* [Task directions]: Display each line of the material below that contains the string "dimension". Matching is case-sensitive.

* [Material provided]:

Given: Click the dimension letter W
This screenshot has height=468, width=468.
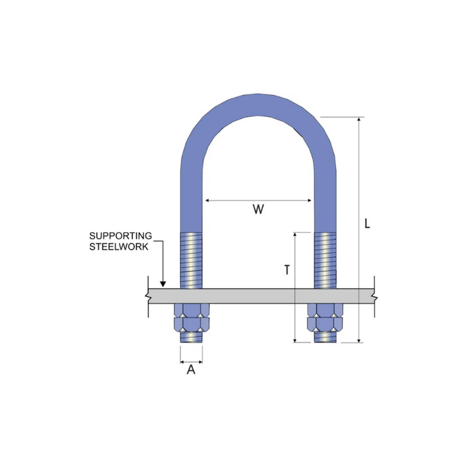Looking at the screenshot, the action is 258,209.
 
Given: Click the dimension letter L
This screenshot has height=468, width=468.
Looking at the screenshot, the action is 368,223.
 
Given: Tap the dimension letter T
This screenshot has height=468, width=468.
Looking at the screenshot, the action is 287,270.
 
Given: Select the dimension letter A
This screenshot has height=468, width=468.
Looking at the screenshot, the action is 191,370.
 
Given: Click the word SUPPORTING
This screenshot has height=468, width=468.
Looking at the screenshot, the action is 120,236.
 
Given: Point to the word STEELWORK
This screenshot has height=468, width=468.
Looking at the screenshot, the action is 119,247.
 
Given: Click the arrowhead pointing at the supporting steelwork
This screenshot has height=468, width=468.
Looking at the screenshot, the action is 162,284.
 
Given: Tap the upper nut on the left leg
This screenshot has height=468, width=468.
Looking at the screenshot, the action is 192,310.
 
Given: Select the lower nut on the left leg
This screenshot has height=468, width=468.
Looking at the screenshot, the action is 192,324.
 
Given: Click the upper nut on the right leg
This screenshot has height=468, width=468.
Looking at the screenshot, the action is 326,310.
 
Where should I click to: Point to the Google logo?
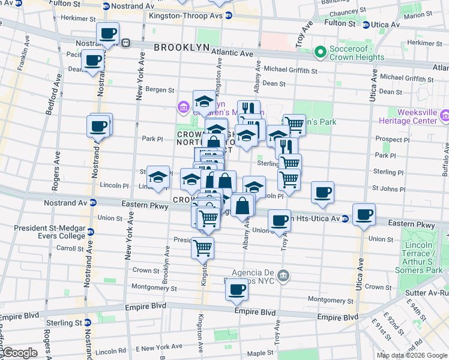tap(19, 353)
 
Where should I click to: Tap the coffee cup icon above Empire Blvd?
tap(237, 290)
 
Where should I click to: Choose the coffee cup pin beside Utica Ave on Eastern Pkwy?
tap(364, 214)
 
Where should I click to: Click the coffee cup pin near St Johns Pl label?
tap(323, 192)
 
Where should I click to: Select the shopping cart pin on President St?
tap(202, 247)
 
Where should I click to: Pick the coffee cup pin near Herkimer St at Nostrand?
tap(107, 33)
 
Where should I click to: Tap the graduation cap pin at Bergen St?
tap(204, 100)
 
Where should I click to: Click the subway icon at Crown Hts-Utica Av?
tap(345, 219)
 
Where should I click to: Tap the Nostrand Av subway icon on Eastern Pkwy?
tap(92, 203)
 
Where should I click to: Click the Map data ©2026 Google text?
tap(411, 355)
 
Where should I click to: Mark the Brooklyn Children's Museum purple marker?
tap(182, 108)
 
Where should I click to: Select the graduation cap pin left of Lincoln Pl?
tap(158, 177)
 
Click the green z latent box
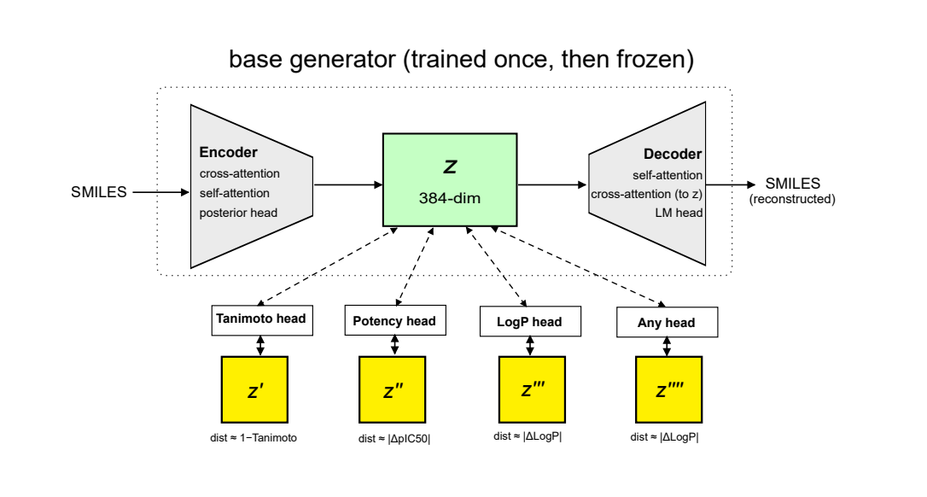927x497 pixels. (450, 180)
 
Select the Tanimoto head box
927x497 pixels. (262, 320)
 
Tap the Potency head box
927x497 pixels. (395, 321)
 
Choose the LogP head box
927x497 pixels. (530, 321)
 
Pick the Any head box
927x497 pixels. (667, 323)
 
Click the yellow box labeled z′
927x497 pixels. (254, 389)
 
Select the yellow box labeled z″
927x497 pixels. (392, 389)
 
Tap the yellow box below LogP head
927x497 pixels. (532, 389)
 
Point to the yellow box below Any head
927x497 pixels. (668, 389)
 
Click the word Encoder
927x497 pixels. (228, 152)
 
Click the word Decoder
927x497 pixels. (673, 154)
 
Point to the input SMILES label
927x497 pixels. (99, 192)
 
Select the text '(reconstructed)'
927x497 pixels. (792, 199)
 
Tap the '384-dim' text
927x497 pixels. (450, 198)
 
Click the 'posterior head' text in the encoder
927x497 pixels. (238, 213)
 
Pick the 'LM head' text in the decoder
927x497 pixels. (679, 213)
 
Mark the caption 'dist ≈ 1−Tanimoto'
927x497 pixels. (254, 438)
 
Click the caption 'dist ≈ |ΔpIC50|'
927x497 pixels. (394, 438)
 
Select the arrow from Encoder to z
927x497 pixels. (348, 185)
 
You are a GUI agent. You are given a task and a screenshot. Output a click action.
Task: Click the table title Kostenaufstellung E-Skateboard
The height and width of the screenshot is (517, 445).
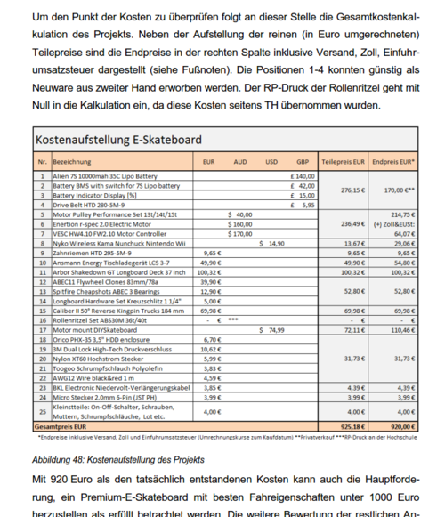pos(117,140)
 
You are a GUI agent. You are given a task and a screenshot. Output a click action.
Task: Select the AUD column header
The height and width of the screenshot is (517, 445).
pos(239,163)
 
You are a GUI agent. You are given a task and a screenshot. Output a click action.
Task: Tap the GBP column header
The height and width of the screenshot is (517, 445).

* [Complete output]:
Given: Click the dimension letter W
Given: Click the dimension letter L
Given: Tap the dimension letter T
Given: Select the dimension letter A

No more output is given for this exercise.